MATERIAL FOR THE TASK =>
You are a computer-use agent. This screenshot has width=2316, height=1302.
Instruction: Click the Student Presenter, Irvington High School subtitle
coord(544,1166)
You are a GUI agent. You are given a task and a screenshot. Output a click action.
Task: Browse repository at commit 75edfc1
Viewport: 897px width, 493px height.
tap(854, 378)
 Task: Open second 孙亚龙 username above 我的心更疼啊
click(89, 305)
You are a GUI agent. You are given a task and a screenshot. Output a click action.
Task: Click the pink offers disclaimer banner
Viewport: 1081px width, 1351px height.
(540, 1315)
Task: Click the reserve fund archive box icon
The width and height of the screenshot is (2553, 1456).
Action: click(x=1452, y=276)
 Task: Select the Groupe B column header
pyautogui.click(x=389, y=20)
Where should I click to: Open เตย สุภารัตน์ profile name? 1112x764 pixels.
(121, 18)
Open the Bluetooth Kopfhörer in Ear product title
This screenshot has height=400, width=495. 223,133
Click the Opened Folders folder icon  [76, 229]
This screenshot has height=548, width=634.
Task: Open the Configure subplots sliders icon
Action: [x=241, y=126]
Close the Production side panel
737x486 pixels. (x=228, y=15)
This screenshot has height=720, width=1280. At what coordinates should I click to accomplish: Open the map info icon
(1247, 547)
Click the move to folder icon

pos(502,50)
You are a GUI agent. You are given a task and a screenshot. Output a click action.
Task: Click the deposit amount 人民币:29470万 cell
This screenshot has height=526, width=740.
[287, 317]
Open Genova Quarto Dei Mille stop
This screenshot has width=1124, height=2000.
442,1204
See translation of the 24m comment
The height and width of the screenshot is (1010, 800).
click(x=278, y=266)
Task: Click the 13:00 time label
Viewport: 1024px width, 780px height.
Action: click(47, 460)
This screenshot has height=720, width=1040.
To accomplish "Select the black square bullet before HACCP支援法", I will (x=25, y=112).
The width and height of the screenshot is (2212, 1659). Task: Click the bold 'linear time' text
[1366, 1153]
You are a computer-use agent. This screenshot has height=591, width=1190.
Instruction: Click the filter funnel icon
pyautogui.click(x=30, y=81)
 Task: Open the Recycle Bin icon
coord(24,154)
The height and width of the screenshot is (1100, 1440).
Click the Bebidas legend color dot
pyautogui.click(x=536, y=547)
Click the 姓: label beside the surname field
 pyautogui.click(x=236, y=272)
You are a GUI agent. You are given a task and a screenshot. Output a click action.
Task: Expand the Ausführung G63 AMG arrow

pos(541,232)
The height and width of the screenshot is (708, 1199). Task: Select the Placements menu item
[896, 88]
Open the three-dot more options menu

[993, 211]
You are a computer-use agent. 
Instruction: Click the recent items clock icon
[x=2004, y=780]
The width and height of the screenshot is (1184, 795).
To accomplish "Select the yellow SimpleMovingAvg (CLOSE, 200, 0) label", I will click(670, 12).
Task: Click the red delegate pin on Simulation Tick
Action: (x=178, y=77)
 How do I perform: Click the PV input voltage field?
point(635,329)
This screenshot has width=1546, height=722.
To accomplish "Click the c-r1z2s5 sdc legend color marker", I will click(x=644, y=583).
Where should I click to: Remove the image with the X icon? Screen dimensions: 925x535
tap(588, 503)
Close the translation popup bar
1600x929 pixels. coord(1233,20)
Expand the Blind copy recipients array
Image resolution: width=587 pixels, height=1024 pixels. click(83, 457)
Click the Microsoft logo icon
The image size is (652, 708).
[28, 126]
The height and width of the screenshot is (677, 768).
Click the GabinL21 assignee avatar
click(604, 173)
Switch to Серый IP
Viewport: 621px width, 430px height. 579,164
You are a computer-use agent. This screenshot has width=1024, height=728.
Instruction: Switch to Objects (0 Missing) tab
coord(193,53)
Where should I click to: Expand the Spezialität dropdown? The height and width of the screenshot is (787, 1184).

WHAT THE TASK REQUIRES =>
Would you reproduce the full listing shown above, word for word?

EXERCISE OUTPUT =>
You are a computer-use agent. This screenshot has width=2316, height=1302.
Instruction: Click the Student Presenter, Irvington High School subtitle
coord(544,1166)
You are a GUI agent. You are given a task and a screenshot. Output a click action.
Task: Browse repository at commit 75edfc1
Viewport: 897px width, 493px height.
tap(854, 378)
 Task: Open second 孙亚龙 username above 我的心更疼啊
click(89, 305)
You are a GUI agent. You are given a task and a screenshot. Output a click action.
Task: Click the pink offers disclaimer banner
Viewport: 1081px width, 1351px height.
(540, 1315)
Task: Click the reserve fund archive box icon
The width and height of the screenshot is (2553, 1456).
Action: click(x=1452, y=276)
 Task: Select the Groupe B column header
pyautogui.click(x=389, y=20)
Where should I click to: Open เตย สุภารัตน์ profile name? 1112x764 pixels.
(121, 18)
Open the Bluetooth Kopfhörer in Ear product title
This screenshot has height=400, width=495. 223,133
Click the Opened Folders folder icon  [76, 229]
This screenshot has height=548, width=634.
Task: Open the Configure subplots sliders icon
Action: [x=241, y=126]
Close the Production side panel
737x486 pixels. (x=228, y=15)
This screenshot has height=720, width=1280. At what coordinates should I click to accomplish: Open the map info icon
(1247, 547)
Click the move to folder icon

pos(502,50)
You are a GUI agent. You are given a task and a screenshot. Output a click action.
Task: Click the deposit amount 人民币:29470万 cell
This screenshot has height=526, width=740.
[287, 317]
Open Genova Quarto Dei Mille stop
This screenshot has width=1124, height=2000.
442,1204
See translation of the 24m comment
The height and width of the screenshot is (1010, 800).
click(x=278, y=266)
Task: Click the 13:00 time label
Viewport: 1024px width, 780px height.
Action: click(47, 460)
This screenshot has height=720, width=1040.
To accomplish "Select the black square bullet before HACCP支援法", I will (x=25, y=112).
The width and height of the screenshot is (2212, 1659). Task: Click the bold 'linear time' text
[1366, 1153]
You are a computer-use agent. This screenshot has height=591, width=1190.
Instruction: Click the filter funnel icon
pyautogui.click(x=30, y=81)
 Task: Open the Recycle Bin icon
coord(24,154)
The height and width of the screenshot is (1100, 1440).
Click the Bebidas legend color dot
pyautogui.click(x=536, y=547)
Click the 姓: label beside the surname field
 pyautogui.click(x=236, y=272)
You are a GUI agent. You are given a task and a screenshot. Output a click action.
Task: Expand the Ausführung G63 AMG arrow

pos(541,232)
The height and width of the screenshot is (708, 1199). Task: Select the Placements menu item
[896, 88]
Open the three-dot more options menu

[993, 211]
You are a computer-use agent. 
Instruction: Click the recent items clock icon
[x=2004, y=780]
The width and height of the screenshot is (1184, 795).
To accomplish "Select the yellow SimpleMovingAvg (CLOSE, 200, 0) label", I will click(670, 12).
Task: Click the red delegate pin on Simulation Tick
Action: (x=178, y=77)
 How do I perform: Click the PV input voltage field?
point(635,329)
This screenshot has width=1546, height=722.
To accomplish "Click the c-r1z2s5 sdc legend color marker", I will click(x=644, y=583).
Where should I click to: Remove the image with the X icon? Screen dimensions: 925x535
tap(588, 503)
Close the translation popup bar
1600x929 pixels. coord(1233,20)
Expand the Blind copy recipients array
Image resolution: width=587 pixels, height=1024 pixels. click(83, 457)
Click the Microsoft logo icon
The image size is (652, 708).
[28, 126]
The height and width of the screenshot is (677, 768).
Click the GabinL21 assignee avatar
click(604, 173)
Switch to Серый IP
Viewport: 621px width, 430px height. 579,164
You are a computer-use agent. This screenshot has width=1024, height=728.
Instruction: Switch to Objects (0 Missing) tab
coord(193,53)
Where should I click to: Expand the Spezialität dropdown? The height and width of the screenshot is (787, 1184).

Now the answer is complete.